In the records below, take the line containing "You are a GUI" and every line following it, and write them out exactly.

[Data entries]
══════
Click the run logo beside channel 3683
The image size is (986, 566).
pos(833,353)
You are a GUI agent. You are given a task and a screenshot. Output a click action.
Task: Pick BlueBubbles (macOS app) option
══════
**RESULT OF THIS EXERCISE**
You are a GUI agent. You are given a task and a screenshot. Output a click action.
Task: Pick BlueBubbles (macOS app) option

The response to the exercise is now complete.